Etude géologique - Aesf

Peut-on anticiper les dégâts ?

De récentes études ont démontré que nous entrons en ce moment dans une phase de destruction et qui sait, d’extinction imminente. Ces derniers temps, nous avons tous pu remarquer que plusieurs articles rapportaient des catastrophes naturelles dans les quatre coins du globe. Nous craignons alors de connaître le même sort que les dinosaures qui ont disparu subitement de la surface de la terre. Même si des zones sont déjà favorables à des destructions massives, des études géologiques peuvent cependant aider à limiter les dégâts.

 

Une découverte qui pourrait changer l’humanité

Récemment, grâce à une étude géologique approfondie, des spécialistes ont découvert que la Terre serait de nouveau assujettie à des remontées volcaniques. En effet, il fut un temps où les éruptions volcaniques étaient assez fréquentes et leurs laves s’étendaient sur de grandes surfaces. Ensuite, le globe s’est vu refroidir progressivement grâce à une libération chronique d’énergie dans l’espace. La chaleur restante fut alors emmagasinée à l’intérieur de la Terre.

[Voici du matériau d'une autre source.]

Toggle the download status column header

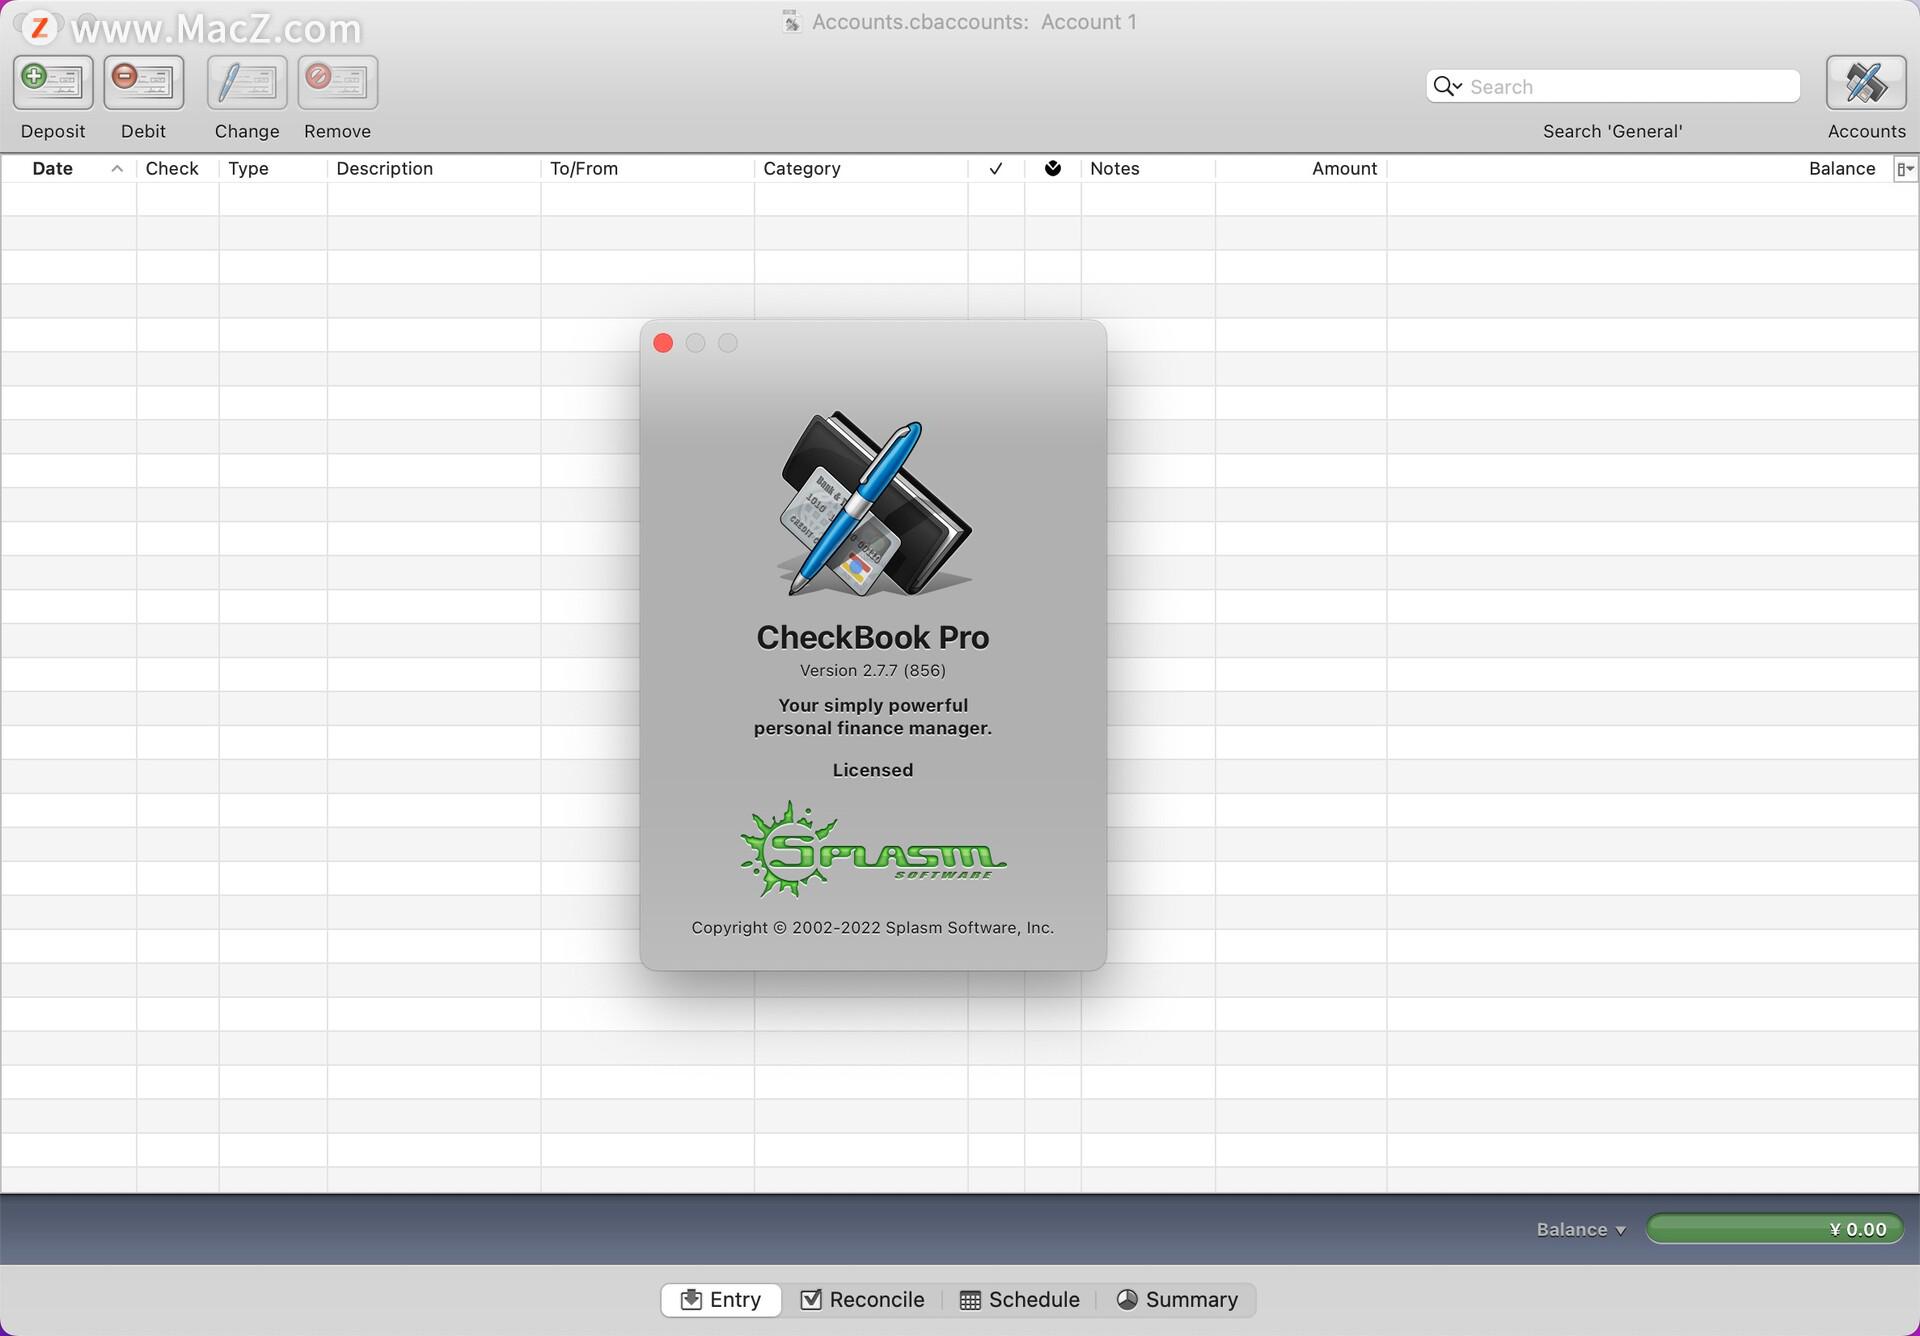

Aujourd’hui, les roches responsables des éruptions, les komatiites, réapparaissent dans certaines régions et l’on craint qu’elles n’atteignent des températures allant jusqu’à 1800°C. Comme les transits thermiques sont assez rapides dans le manteau, l’on pense que le volcan pourrait prendre naissance dans une couche intermédiaire entre cette zone et le noyau.

 

Les destructions ne datent pas d’hier !

Bien que les ampleurs du danger ne soient pas les mêmes, les scientifiques craignent déjà l’extinction de la race humaine.  Cette théorie est bien vérifiée par des études géologiques, d’autant plus qu’apparemment, nous ne nous sommes jamais exposés à des risques aussi extrêmes depuis la mort des dinosaures, il y a 66 millions d’années. Même bien avant cette période,  90% des espèces connurent une disparition tout aussi brusque, apparemment due à des éruptions de volcan amenant à des conditions extrêmes telles que l’acidification des pluies et le réchauffement climatique. Ce qui a rendu la planète inhabitable durant un long moment. Même le milieu marin n’a pas été épargné, ne laissant comme seuls survivants que quelques variétés de coquillages supportant des zones à niveau d’oxygène très peu élevé.

 

Un danger imminent pour certaines régions

Et depuis plusieurs jours, les quotidiens du monde entier ont rapporté une succession d’environ 800 tremblements de terre autour du parc d’Yellowstone en l’espace de deux semaines seulement. Apparemment, c’est le plus grand nombre de secousses enregistrés par semaine  au cours de ces cinq dernières années, même si leurs intensités étaient faibles pour la plupart. Mais le plus inquiétant est le volcan qui sommeille autour des environs. Même si d’après les géologues de la région, il est peu probable que ce dernier ne se réveille, les riverains restent vigilants car il est qualifié de « supervolcan ». Selon leur dire, il n’y a aucunement un rapport entre les deux phénomènes. Il est donc clair qu’une étude géologique pourrait prévoir les chamboulements de la vie de l’homme et de ses activités.